Lo único que quedó

Capitulo 2 : "La casa que nunca fue un hogar"

Los días empezaron a repetirse con un ritmo mecánico que a Adrián le recordaba demasiado a un reloj descompuesto.

Despertaba siempre antes del amanecer, aunque no lograra dormir más de un par de horas. Se duchaba en silencio, procurando no hacer ruido en la habitación donde Leo dormía, y preparaba un desayuno que casi siempre quedaba intacto en la mesa. Después salía a trabajar, pero su mente no estaba nunca allí del todo. Cada correo, cada llamada, cada reunión se sentían como un trámite inútil cuando en casa lo esperaba aquel chico que no levantaba la mirada y que, por mucho que se empeñara, no lograba acercar a él.

A veces pensaba que si Leo le gritara, si lo insultara, si se desahogara, sería más fácil. Pero no. El muchacho se limitaba a moverse con pasos cautelosos por el apartamento, como si tuviera miedo de perturbar un equilibrio demasiado frágil.

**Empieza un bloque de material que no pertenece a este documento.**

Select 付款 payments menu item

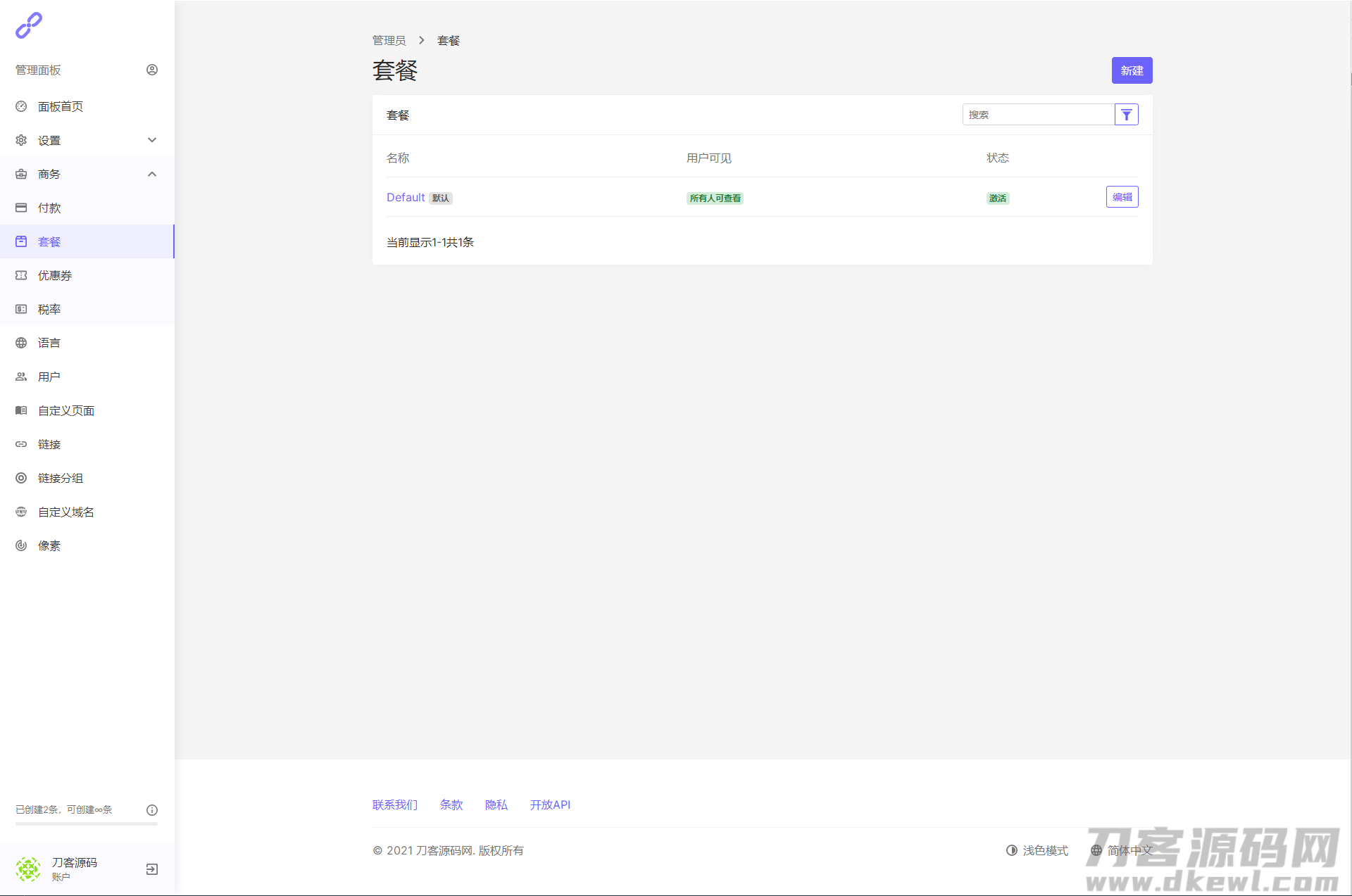point(49,208)
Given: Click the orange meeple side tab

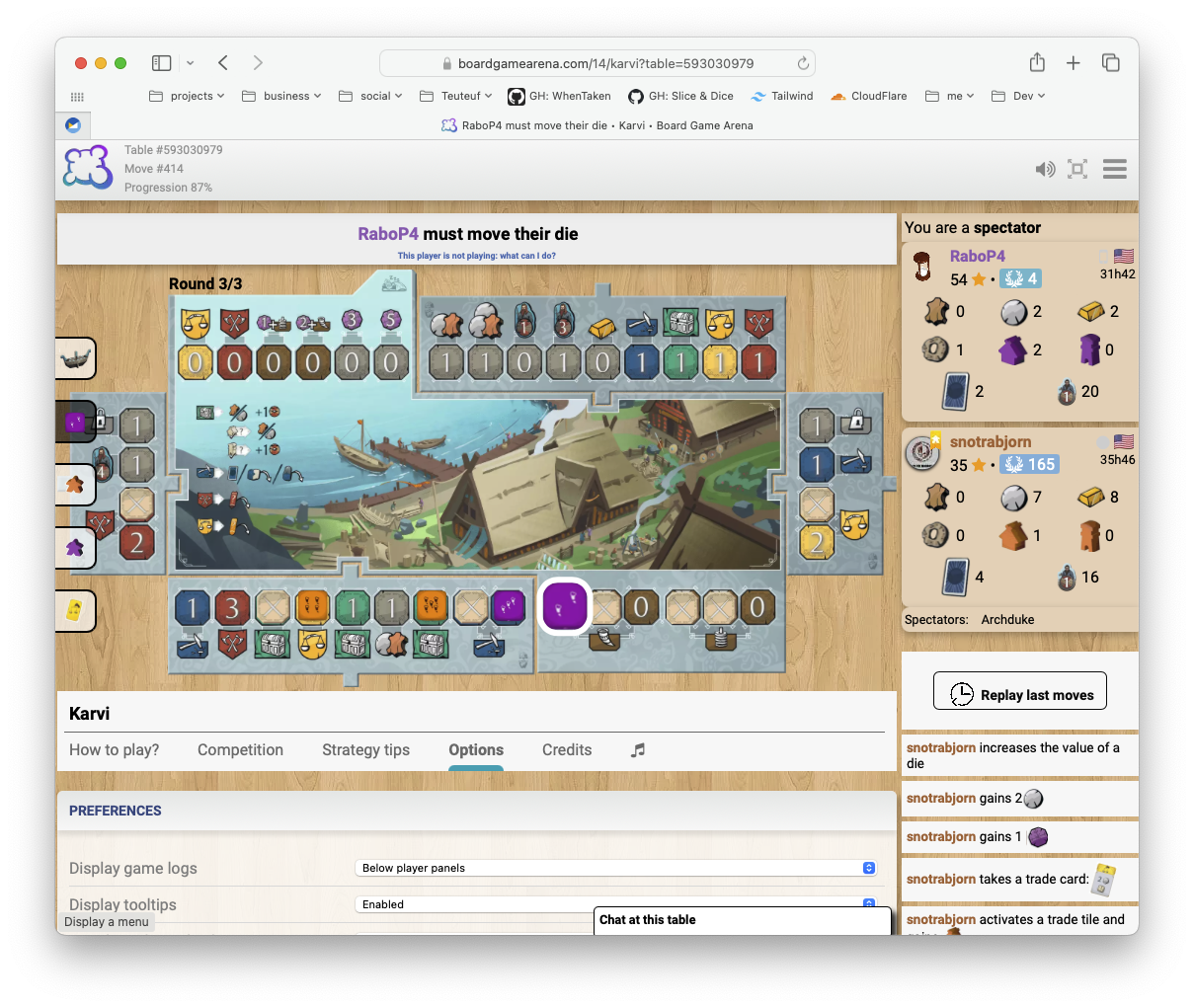Looking at the screenshot, I should pos(75,485).
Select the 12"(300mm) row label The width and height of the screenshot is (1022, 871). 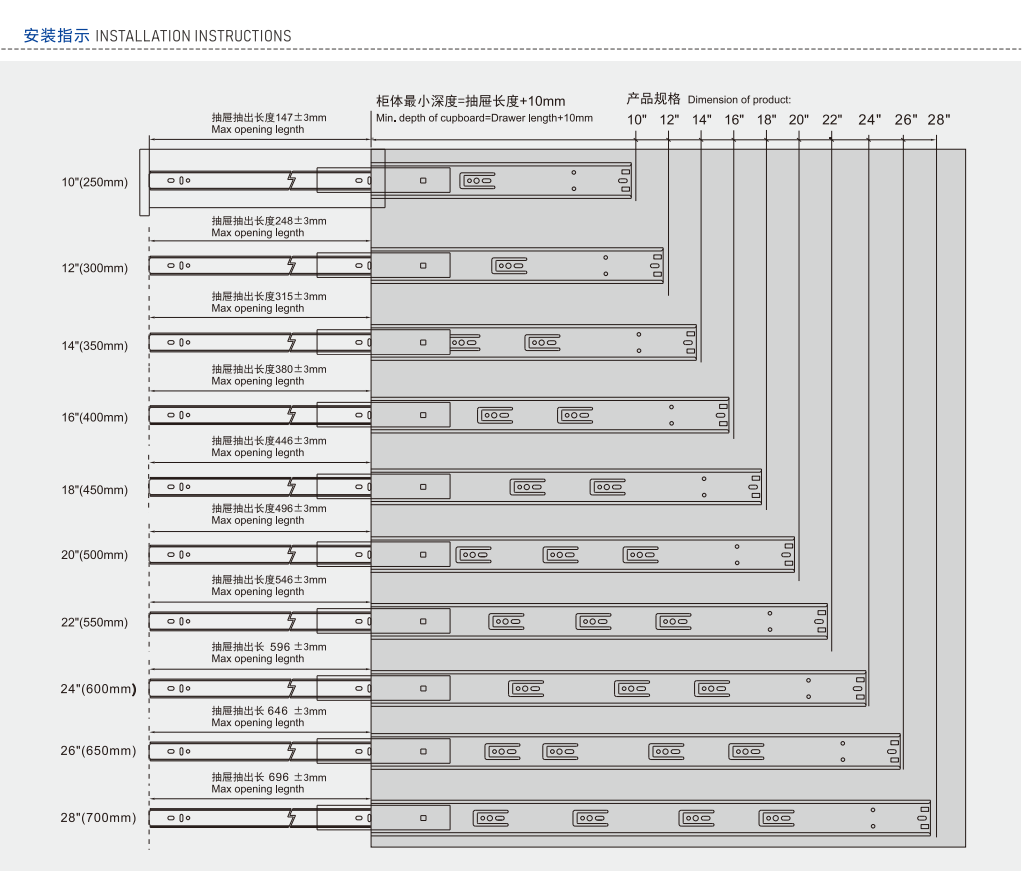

Dormía mucho, hablaba poco. Adrián lo observaba, desde el pasillo o desde el umbral de la puerta entreabierta, y sentía un nudo en la garganta que se parecía al remordimiento, pero que no era sólo eso.

Era algo más profundo. Algo que no quería examinar demasiado de cerca.

La tercera noche que pasaron bajo el mismo techo, Leo tuvo una pesadilla. Adrián despertó al escuchar un grito ahogado y un sonido sordo, como si algo hubiera caído al suelo. Tardó un instante en reaccionar, pero cuando comprendió corrió hasta el dormitorio.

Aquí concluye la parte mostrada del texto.